16/12/2017

12 jours

TW : hospitalisations psychiatriques, suicides

Ce documentaire s'intéresse au fonctionnement d'une loi française sur l'hospitalisation psychiatrique sous contrainte. Selon la loi, la justice doit vérifier la procédure dans les 12 jours, avec un avocat pour la personne concernée, puis tous les 6 mois. La loi est une chose est l'application en est une autre. Ce documentaire suit de très près les moments lors desquels individus et juges se rencontrent dans un cadre très formel qui permet uniquement de vérifier la procédure et donc de donner le droit aux médecins de continuer l'hospitalisation sous contrainte. La caméra filme plusieurs de ces moments avec des personnes différentes qui essaient d'expliquer, de contester et de demander la parole face au pouvoir médical et judiciaire.

Le documentaire est très sobre et essaie non pas de nous imposer un point de vue mais de présenter des personnes dans leurs rapports avec la justice, et le pouvoir médical par extension. On peut se demander si cette absence du commentaire implique une neutralité face à une procédure qui met en question les droits des personnes, qui doit donc impliquer une surveillance judiciaire étendue. L'image est rarement mouvante. On reste souvent dans une pièce qu'il est difficile de situer, constituée d'un mobilier minimaliste. On sent que tout est mis en place pour créer une atmosphère de formalité. Les cas passent rapidement devant les juges qui donnent leurs décisions immédiatement sauf une fois. Entre deux personnes, la caméra film l'hôpital là aussi sans faire de commentaires. Il est rare que des personnes apparaissent et l'on a l'impression d'un lieu vide, presque mort. Il faut noter une citation de Michel Foucault au début du commentaire, seul commentaire de la réalisation.

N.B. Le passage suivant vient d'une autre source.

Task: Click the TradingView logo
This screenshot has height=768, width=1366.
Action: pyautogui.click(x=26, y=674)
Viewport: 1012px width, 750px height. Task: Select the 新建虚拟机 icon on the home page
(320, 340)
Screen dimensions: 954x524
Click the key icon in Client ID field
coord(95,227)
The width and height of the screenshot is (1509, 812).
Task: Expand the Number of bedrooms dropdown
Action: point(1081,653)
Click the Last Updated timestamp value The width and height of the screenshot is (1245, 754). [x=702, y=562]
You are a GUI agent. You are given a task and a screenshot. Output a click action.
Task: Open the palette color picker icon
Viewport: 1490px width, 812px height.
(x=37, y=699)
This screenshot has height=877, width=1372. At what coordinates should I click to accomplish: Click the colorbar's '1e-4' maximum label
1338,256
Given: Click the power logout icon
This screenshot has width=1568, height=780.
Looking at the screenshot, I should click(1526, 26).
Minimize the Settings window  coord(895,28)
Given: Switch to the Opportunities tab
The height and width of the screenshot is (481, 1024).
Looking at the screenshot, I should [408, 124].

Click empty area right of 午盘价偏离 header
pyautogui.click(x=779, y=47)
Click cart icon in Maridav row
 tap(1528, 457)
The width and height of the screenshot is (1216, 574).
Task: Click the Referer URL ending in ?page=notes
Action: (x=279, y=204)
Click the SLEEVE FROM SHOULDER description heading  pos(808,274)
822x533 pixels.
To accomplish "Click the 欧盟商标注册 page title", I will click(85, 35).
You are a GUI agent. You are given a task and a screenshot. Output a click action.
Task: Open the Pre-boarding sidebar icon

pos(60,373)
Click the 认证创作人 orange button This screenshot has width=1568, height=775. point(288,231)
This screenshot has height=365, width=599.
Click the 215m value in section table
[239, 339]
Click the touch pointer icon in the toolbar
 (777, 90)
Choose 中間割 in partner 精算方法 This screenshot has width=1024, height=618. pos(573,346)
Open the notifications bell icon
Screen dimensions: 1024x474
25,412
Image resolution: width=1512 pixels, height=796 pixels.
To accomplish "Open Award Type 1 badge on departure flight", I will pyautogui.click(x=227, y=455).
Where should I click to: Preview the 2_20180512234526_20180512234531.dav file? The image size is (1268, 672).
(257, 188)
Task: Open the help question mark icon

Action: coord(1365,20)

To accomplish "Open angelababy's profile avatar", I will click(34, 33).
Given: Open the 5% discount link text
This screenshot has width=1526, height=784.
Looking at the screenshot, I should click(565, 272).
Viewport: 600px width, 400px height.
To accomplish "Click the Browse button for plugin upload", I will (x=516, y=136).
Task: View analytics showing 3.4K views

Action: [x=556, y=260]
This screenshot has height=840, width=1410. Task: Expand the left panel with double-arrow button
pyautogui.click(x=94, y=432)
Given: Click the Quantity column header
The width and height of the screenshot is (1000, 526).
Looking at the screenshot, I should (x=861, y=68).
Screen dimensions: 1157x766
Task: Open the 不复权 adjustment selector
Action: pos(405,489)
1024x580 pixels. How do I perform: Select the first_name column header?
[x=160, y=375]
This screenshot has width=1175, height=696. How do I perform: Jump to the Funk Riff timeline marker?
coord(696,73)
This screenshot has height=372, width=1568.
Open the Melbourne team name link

Bien qu'il n'y ait pas de commentaires, il me semble que ce documentaire met en évidence la compréhension entre les individus, la justice et le médical. On nous montre plusieurs personnages qui connaissent le système. Leurs propos sont clairs et s’intègrent parfaitement dans le fonctionnement de la procédure, donnant l'impression d'observer un rituel qui débouche toujours sur le même résultat (l'une des juges dit, une fois, qu'elle ne sert à rien en riant. Moment aussi fugace qu'éclairé sur son rôle qui consiste presque uniquement à enregistrer une décision médicale ?). Face à ces personnes qui se disent agir pour le bien des individus entendu-e-s, on a des femmes, des hommes, des jeunes, deux vieux, ... Le point commun est leur incompréhension du fonctionnement de la procédure. Même en acceptant la nécessité d'un traitement ces personnes remettent souvent en cause ce qui leur arrive, voir la contention. Au lieu d'utiliser la procédure, illes peuvent menacer de faire appel au niveau ministériel ou jurer de bien se conduire et de travailler. Comme si ce n'est pas la santé mentale qui importait réellement mais plutôt l'intégration dans un système capitaliste. Ces personnes ont-elles vraiment mal compris la procédure ou savent-elles que ce qui compte est leur normalisation par l'entrée dans un système de production ? J'ai l'impression que les juges ne sont pas dupes, les questions se concentrent aussi bien sur l'état médical que sur les souhaits émotionnels et professionnels.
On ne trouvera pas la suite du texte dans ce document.